To understand the consequences of expanding the CAs role include protecting us from phishing we first need to understand what a certificate represents, or more importantly what it does not represent. It does not represent the content, it represents the host that is serving content and it is the content that “phishes”.

Today, in the age of cloud services, there is a good chance the host that is serving the content is a service operated by WordPress, or maybe Amazon’s S3. These services allow users to sign up and post arbitrary content for free or very little money.

If we decide that revocation checking is the right tool to get phishing content off the web we would be saying a CA should revoke WordPress’s certificate if one of it’s users posted something someone reported as phishing content. That would, for the situations where revocation checking takes place and happens to work, take WordPress off the Internet. Is that what we want to happen?

If so, who is it we are asking to perform this task? There are well over 400 CAs in the Microsoft Root Program do we believe these are the right organizations to be policing the internet for the appropriateness of content?

If so what criteria should they use to do so and what do we do if they abuse this censorship role?

Completeness

It is easy to say that a CA should not issue a certificate if it contains the word “PayPal”. I could even see an argument that those that would be hurt by such a rule, for example, http://www.PayPalSucks.com and (a theoretical) PayPalantir.com are an acceptable loss.
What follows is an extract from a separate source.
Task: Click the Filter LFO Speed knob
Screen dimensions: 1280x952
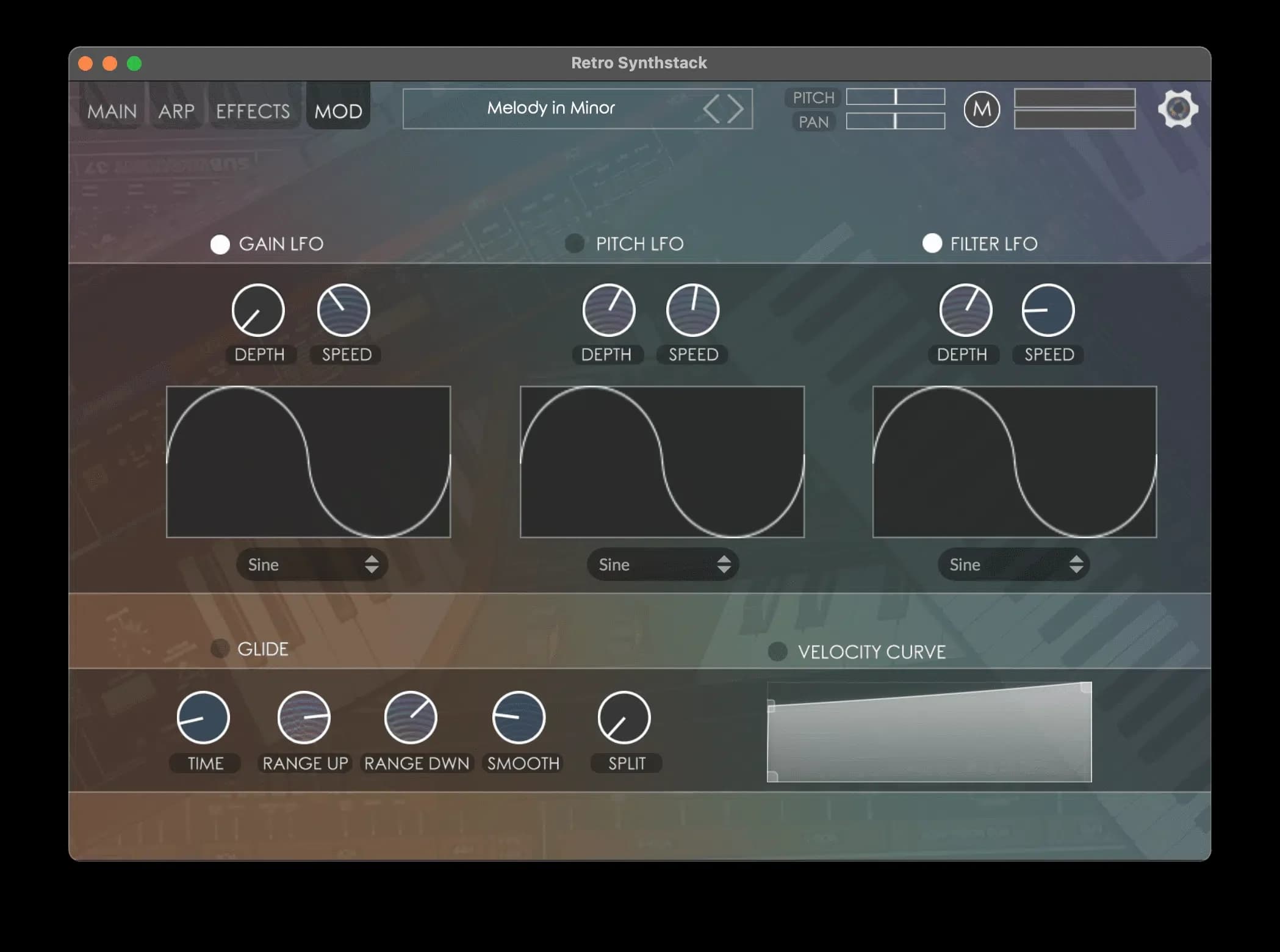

This would, however not catch homoglyphs like when a Cyrillic “a” is used instead of the latin “a” which would very likley require a manual review of the name and content to determine the intent of the domain owner which is near impossible to do with any level of accuracy or fairness.

Even with that, what about ING, as one of the world’s largest banks, they too are commonly phished, should a CA be able to issue a certificate to https://www.fishing.com. And if they do and the issuing CA receives a complaint that it is Phishing ING what should they do?

And what about global markets and languages? In Romania there is a company called Amazon that is a cleaning company, should anyone be able to request their website be revoked because it contains the word Amazon?

If we promote the CA to content police, how do we do so in a complete way?

User Experience

With CAs acting as the content police, what would a user see when they encounter a revoked site? While it varies browser to browser the experience is almost always a blocking “interstitial”, for example:

 chrome revoked firefox revoked


If you look closely you will see these are not screens that you can bypass, revoked sites are effectively removed from the internet.

This is in contrast to Safe Browsing and Smartscreen which were designed for this particular problem set and therefore provide the user a chance to visit the site after a contextually relevant warning:

 SafeBrowsing smartscreen

Conclusion

I hope you see from the above that relying on Certificate Authorities as content police as a means to protect users from phishers a bad idea, at a minimum, it would be:

  • Ineffective,
  • Incomplete,
  • Unmanageable,
  • and Duplicative.

But more importantly it would be establishing a large loosely managed group as the de-facto content censors on the internet and as Steven Spielberg said, there is a fine line between censorship, good taste, and moral responsibility.

So what should CAs do about phishing then? It is my position they should check the Google Safe Browsing API prior to issuance (which by the way, Let’s Encrypt does), and they should report Phishers to the Safe Browsing service if they encounter any.

It is also important to answer the question about what users should do to protect themselves from phishing. I understand the desire to say there is only one indicator they need to be worried about, it’s just not realistic.

When I talk to regular users I tell them to do three things, the first of which is to use an up-to-date and modern browser that uses Smart Screen or Safe Browsing. Second, you should only provide data to sites you know and only over SSL. And finally, try to only provide sites information when it was you initiated the exchange of information.

P.S.

Thanks To Vincent Lynch and the others who were kind enough to proof this post before publishing.